Cognitive restructuring involves four steps: [6]

  1. Identification of problematic cognitions known as "automatic thoughts" (ATs) which are dysfunctional or negative views of the self, world, or future based upon already existing beliefs about oneself, the world, or the future [1]
  2. Identification of the cognitive distortions in the ATs
  3. Rational disputation of ATs with the Socratic method
  4. Development of a rational rebuttal to the ATs

There are six types of automatic thoughts: [6]

  1. Self-evaluated thoughts
  2. Thoughts about the evaluations of others
  3. Evaluative thoughts about the other person with whom they are interacting
  4. Thoughts about coping strategies and behavioral plans
  5. Thoughts of avoidance
  6. Any other thoughts that were not categorized

Clinical applications

Cognitive restructuring has been used to help individuals experiencing a variety of psychiatric conditions, including depression, [7] substance abuse disorders, [1] [8] anxiety disorders collectively, [9] bulimia, [10] [11] social phobia, [5] [12] [13] borderline personality disorder, [14] attention deficit hyperactivity disorder (ADHD), [15] and problem gambling. [16]

When utilizing cognitive restructuring in rational emotive therapy (RET), the emphasis is on two central notions: (1) thoughts affect human emotion as well as behavior and (2) irrational beliefs are mainly responsible for a wide range of disorders.
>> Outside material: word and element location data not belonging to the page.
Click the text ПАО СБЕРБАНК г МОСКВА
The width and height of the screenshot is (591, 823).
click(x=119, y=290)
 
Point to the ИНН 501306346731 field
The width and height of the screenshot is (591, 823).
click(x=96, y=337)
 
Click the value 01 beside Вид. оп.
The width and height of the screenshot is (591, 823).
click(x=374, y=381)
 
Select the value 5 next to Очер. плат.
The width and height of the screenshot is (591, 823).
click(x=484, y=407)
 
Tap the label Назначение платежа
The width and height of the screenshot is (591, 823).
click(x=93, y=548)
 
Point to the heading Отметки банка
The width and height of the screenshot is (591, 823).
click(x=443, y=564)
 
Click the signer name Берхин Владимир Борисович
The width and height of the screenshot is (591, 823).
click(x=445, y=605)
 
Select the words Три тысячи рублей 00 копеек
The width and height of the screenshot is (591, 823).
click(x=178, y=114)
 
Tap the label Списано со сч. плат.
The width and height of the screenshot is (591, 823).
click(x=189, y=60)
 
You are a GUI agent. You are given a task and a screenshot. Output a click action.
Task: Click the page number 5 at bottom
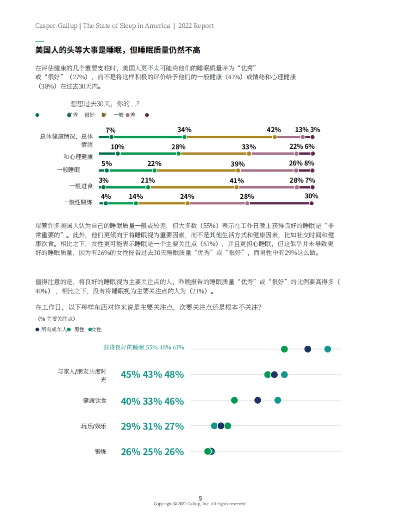click(200, 498)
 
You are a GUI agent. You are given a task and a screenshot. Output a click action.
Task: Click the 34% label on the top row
click(184, 130)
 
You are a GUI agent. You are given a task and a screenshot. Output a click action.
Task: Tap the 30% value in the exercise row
click(311, 196)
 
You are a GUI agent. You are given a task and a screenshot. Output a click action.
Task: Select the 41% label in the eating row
click(237, 181)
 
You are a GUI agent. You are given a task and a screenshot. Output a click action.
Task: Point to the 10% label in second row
click(117, 147)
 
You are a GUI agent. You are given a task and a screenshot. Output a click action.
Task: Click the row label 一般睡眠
click(68, 170)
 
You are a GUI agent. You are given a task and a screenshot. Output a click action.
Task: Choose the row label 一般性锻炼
click(78, 202)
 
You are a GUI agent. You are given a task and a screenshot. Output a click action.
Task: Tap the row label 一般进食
click(81, 186)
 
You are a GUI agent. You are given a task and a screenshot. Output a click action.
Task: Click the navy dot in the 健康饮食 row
click(258, 400)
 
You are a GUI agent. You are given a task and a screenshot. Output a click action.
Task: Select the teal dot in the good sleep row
click(328, 349)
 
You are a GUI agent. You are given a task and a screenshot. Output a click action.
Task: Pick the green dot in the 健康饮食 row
click(234, 400)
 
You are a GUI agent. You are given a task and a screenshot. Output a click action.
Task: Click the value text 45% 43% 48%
click(152, 375)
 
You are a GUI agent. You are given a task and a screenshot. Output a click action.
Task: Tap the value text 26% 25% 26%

RET also classifies four types of irrational beliefs: dire necessity, feeling awful, cannot stand something, and self-condemnation. It is described as cognitive-emotional retraining. [17] [18] The rationale used in cognitive restructuring attempts to strengthen the client's belief that (1) "self-talk" can influence performance, and (2) in particular self-defeating thoughts or negative self-statements can cause emotional distress and interfere with performance, a process that then repeats again in a cycle. Mood repair strategies are implemented in cognitive restructuring in hopes of contributing to a cessation of the negative cycle. [19]

When utilizing cognitive restructuring in cognitive behavioral therapy (CBT), it is combined with psychoeducation, monitoring, in vivo experience, imaginal exposure, behavioral activation, and homework assignments to achieve remission. [20] The cognitive behavioral approach is said to consist of three core techniques: cognitive restructuring, training in coping skills, and problem solving. [18]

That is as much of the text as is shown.